Basically if you have a receiver that is less than 10 years old it will have several Dolby formats available to you. 




[img]http://tbn3.google.com/images?q=tbn:5fwvdaNRPj1W5M:http://images.techtree.com/ttimages/story/74647_dts.jpg[/img]Within the last few years several new formats have popped up including Dolby Digital EX, Dolby Tru HD, DTS ES and DTS Master audio More info on DTS formats here.
In the early years of surround Dolby Pro logic was the only format available to us at home and was a non digital format meaning that all the information was simply embedded into the two analog stereo channels and then sent to a centre channel and two rear speakers that were mono. Several receiver companies Yamaha being one of the first also added several theatre modes and other room and Stadium surround modes that in there day were fantastic.

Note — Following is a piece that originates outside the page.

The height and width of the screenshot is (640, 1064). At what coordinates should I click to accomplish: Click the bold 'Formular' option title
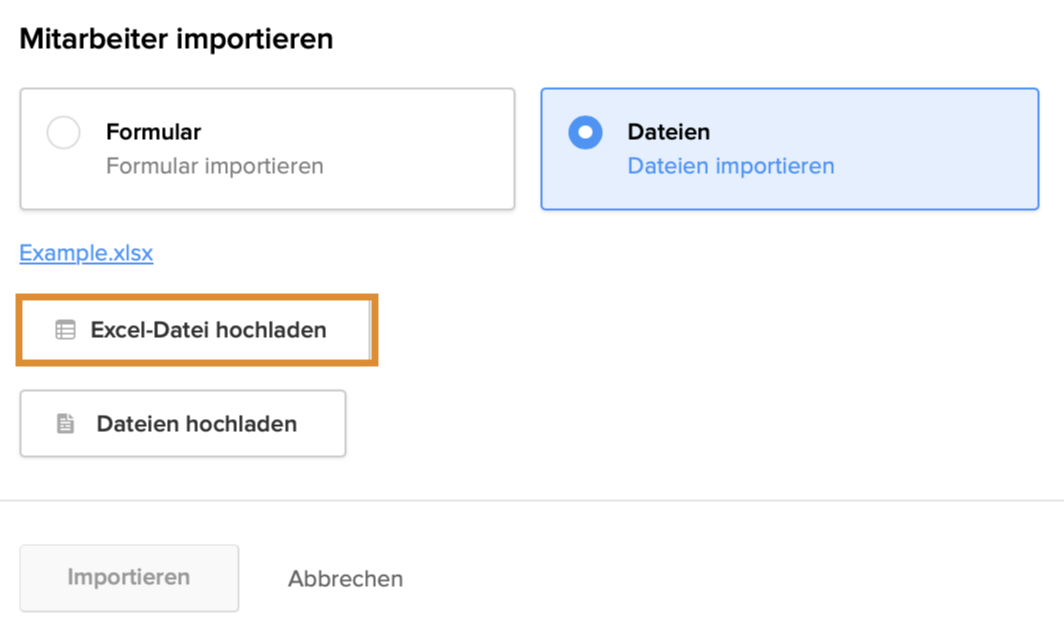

With the consumer market expanding and demand for better home theater rooms, companies needed to come up with the same formats that were originally only available to those theaters. 

DVDs have over the past 8 years or so made available digital surround formats allowing up to 6 channels and one subwoofer mix to be used. Now with BluRay and HD DVD's offering us newer uncompressed formats the envelope has expanded to the point that you can get even better sound than any commercial theater right in your own home, offering up to 7 channels and one subwoofer mix in fully uncompressed audio meaning that the sound is as close to the original recording as possible.

This is where the confusion begins for many newcomers to home theater.
First lets look at what choices you have,
On a standard DVD you usually only had a few choices and only two of them would be a digital format. Dolby digital 5.1 is the most common by far and is just what it says, 5 channels and 1 sub channel. You may also see the option to use ocationally Dolby digital EX/DTS ES basically the same mix but with an added 6th rear channel but most people only had a receiver capable of decoding just the 5 channels and sub.
Today this is not the case, alot of receivers have full 7 speaker outputs along with a sub or even two. So the question is if your using a receiver with all 7 speakers hooked up what format is best in order to hear sound out of all 7 speakers.

First lets get one thing clear. If you have a receiver that supports the newest audio formats (DTS MA & Dolby TruHD) and your using a BluRay player. The only two ways that you can use these formats is if you are connected to the receiver with a HDMI cable or your BluRay player has multi channel analog outputs on the back and you run them into the inputs on the receiver.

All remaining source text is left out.